|I'm a mid-senior level software engineer with 5+ years of industry experience and making $100,000+. I don't consider myself a bad software engineer, and yet I can't seem to solve some basic problems on a white-board in 30-60min (i.e. traverse a heap, merge sorted arrays etc).|
I joined my company as an intern ~5 years ago & when I interviewed for the position I didn't have to solve any white-board style interview questions etc., since it was an un-paid internship. After a few months I had demonstrated my ability to write code they made me an offer.
When I now casually look around and apply for mid-to-senior level positions I cannot seem to get past phone (coding interview) part, that involves solving some basic algorithm on collabedit. I get nervous and given I need to solve (perhaps a simple) problem in an optimal/sub-optimal way in 30 minutes, my brain sort of shuts off and I cannot arrive at a clean solution, let alone solve the problem end-to-end.

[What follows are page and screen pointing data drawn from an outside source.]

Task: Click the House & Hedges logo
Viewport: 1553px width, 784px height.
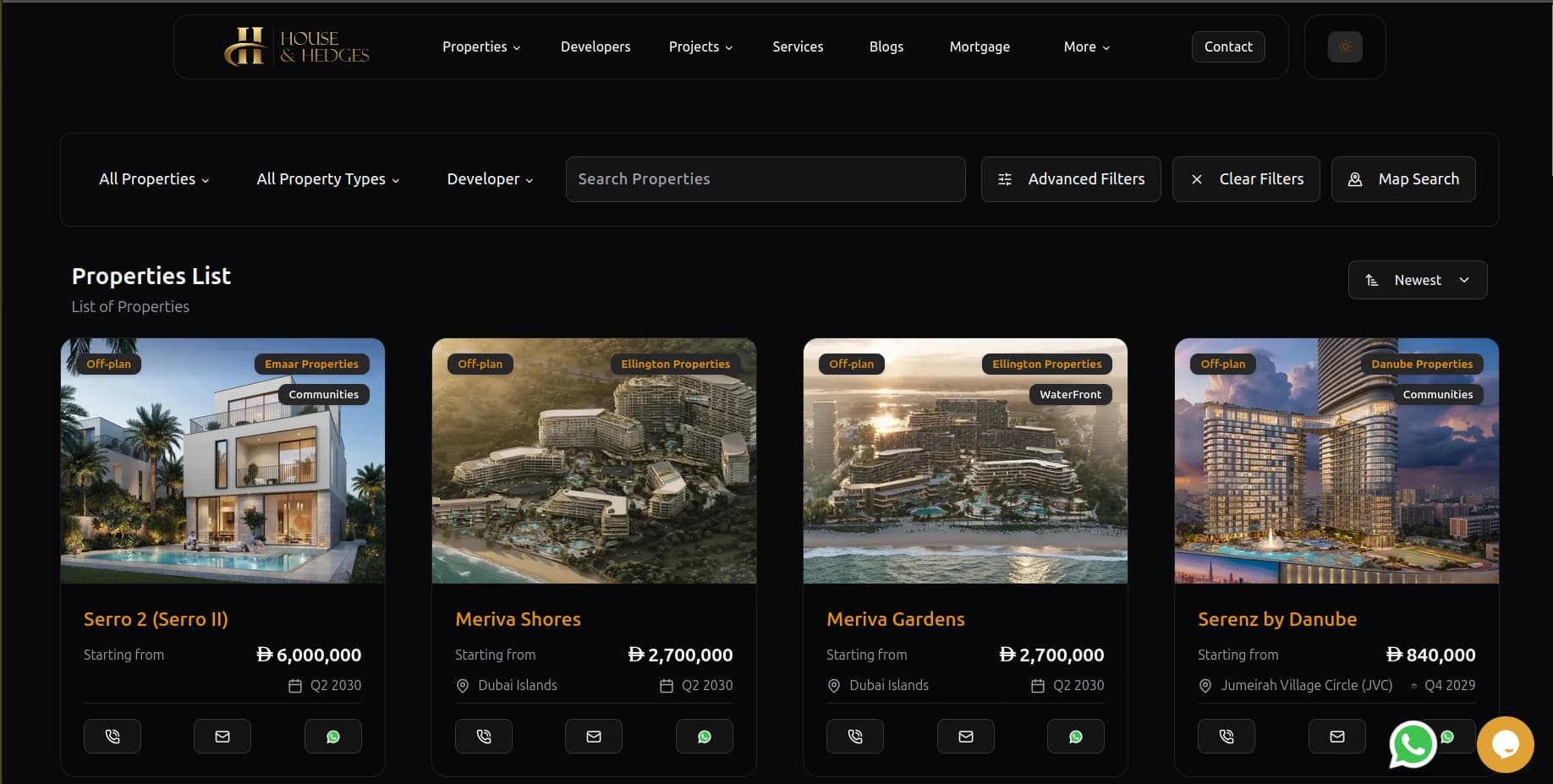Action: tap(296, 47)
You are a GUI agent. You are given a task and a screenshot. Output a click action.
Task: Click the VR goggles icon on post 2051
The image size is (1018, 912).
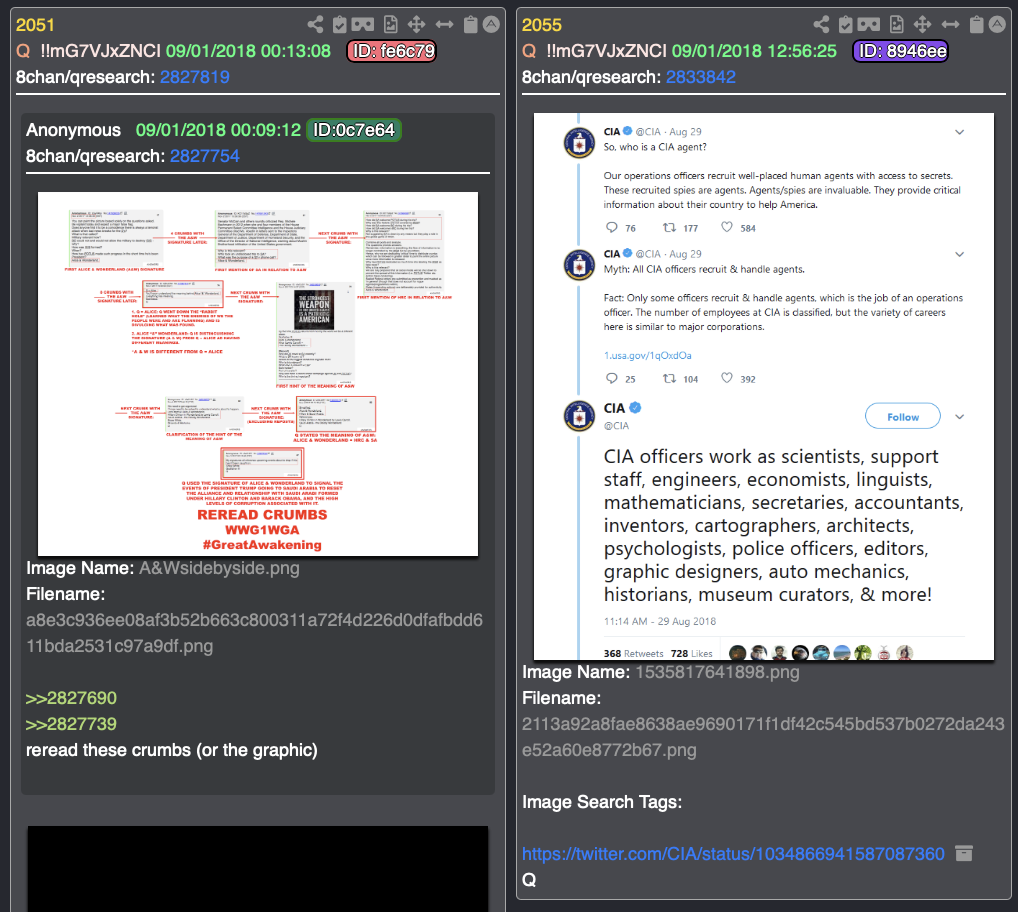pos(363,25)
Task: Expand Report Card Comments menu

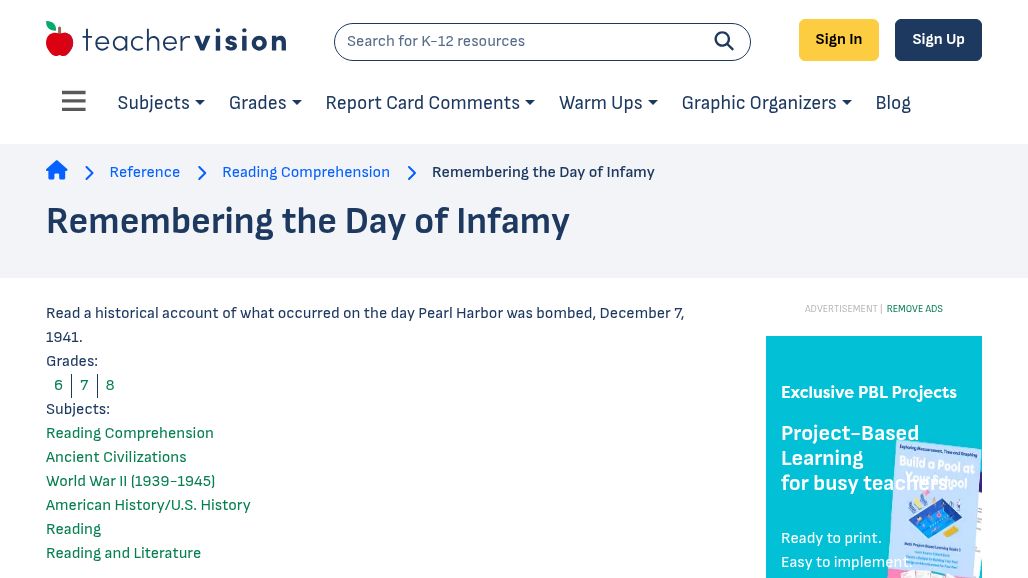Action: [x=430, y=103]
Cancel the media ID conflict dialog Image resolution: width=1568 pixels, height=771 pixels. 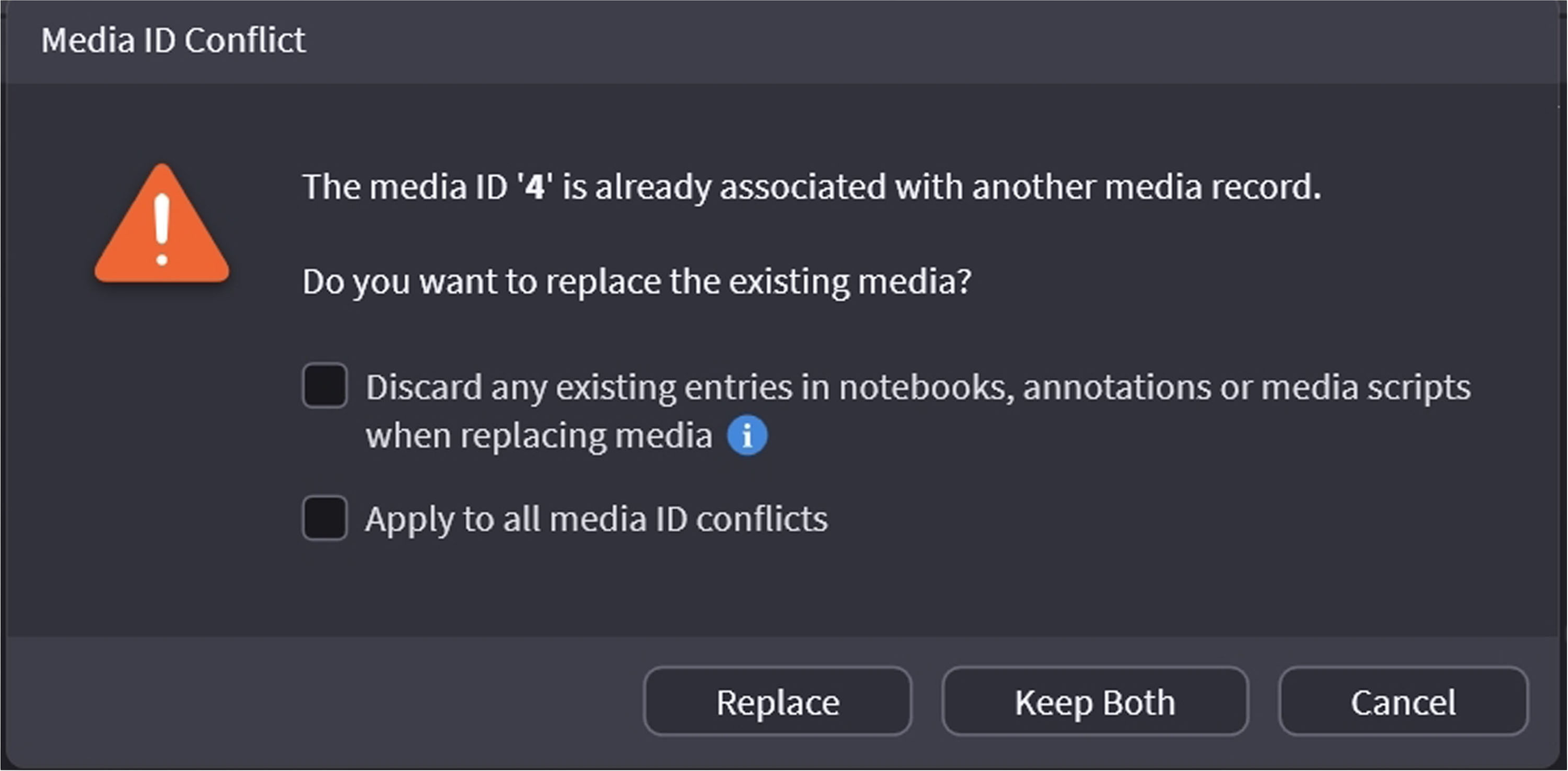click(1403, 702)
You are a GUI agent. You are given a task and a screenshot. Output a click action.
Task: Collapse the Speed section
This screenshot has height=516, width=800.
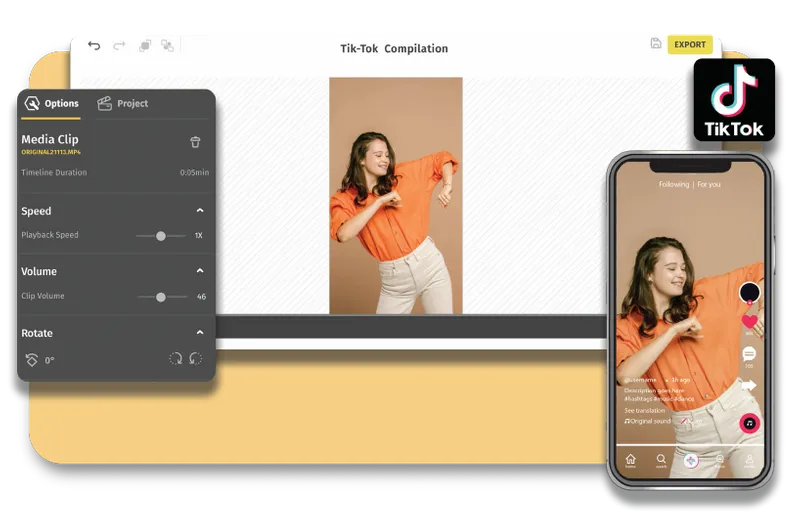point(200,211)
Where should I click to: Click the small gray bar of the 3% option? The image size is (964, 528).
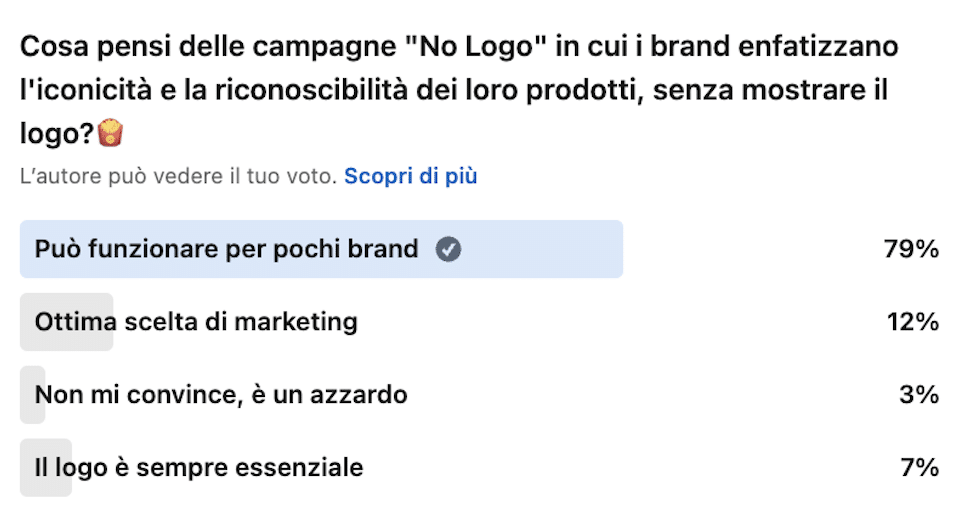(x=28, y=395)
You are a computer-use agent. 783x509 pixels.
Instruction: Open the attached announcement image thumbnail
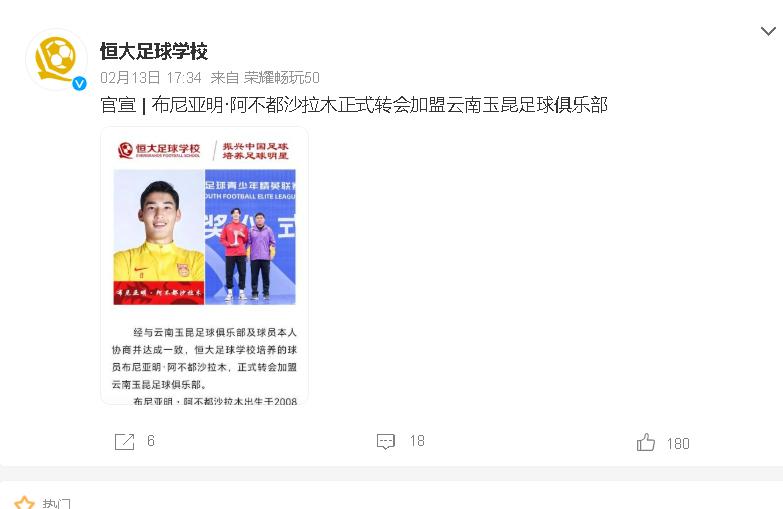(204, 265)
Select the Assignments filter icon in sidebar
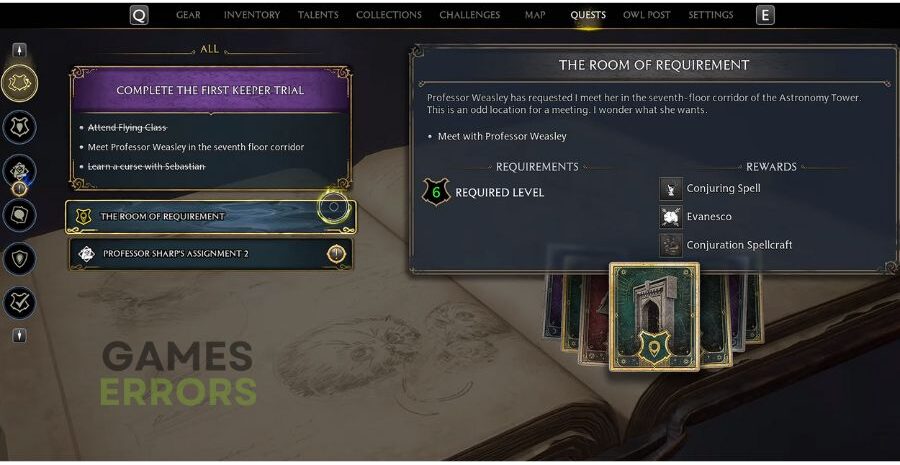 [20, 171]
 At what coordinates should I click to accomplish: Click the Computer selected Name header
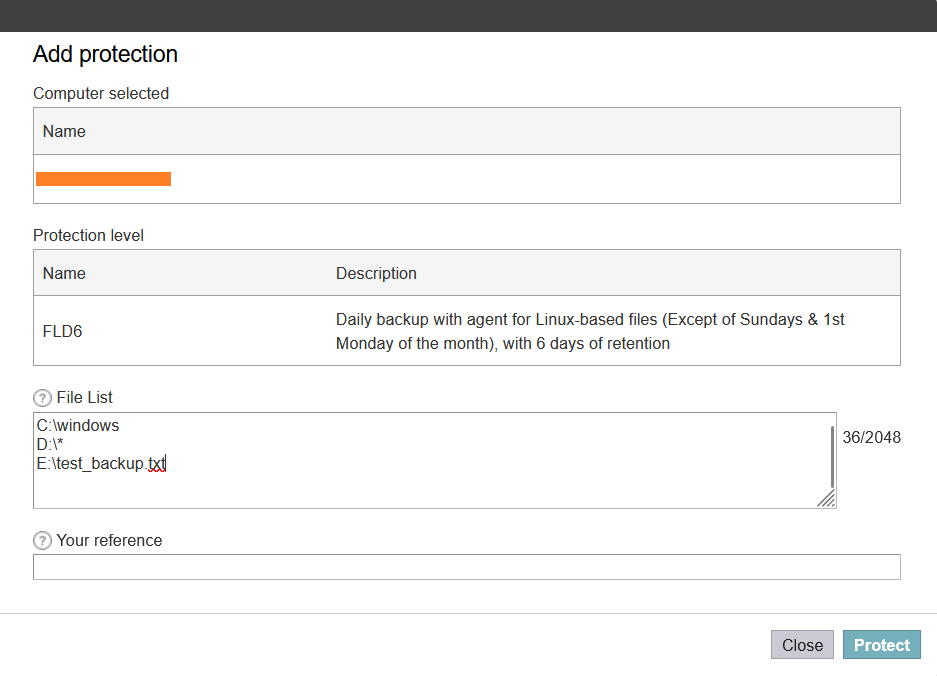[64, 131]
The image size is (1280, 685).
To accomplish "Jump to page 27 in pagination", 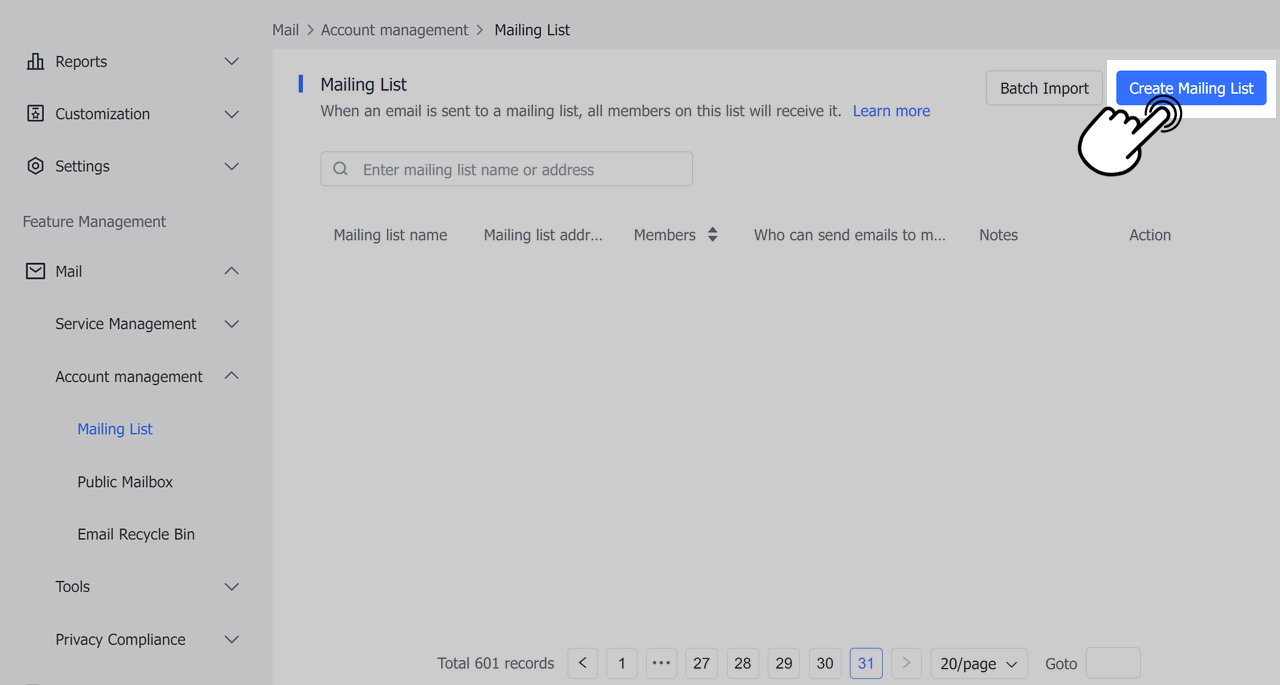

I'm respected within the company, if you were to ask any colleague I have worked with whether I can write clean testable code that solves real business problems, everyone would attest that I absolutely can.
How do you create that environment of - "Coding under pressure and someone looking at your code while you're trying to think of how to solve a problem and your brain is thinking about everything other than a problem itself"???
One idea is to just keep applying and failing until I become immune to it. But each failure kind of brings me down, and makes me think that I'm a bad engineer.
Last thing I want to mention is that I don't blame the process itself. I think white-board style questions eliminate a lot of bad candidates.
I know that the process has to be rigorous because those jobs pay well. But there's also extreme examples like the inventor of homebrew that got rejected by google because he couldn't reverse a binary tree.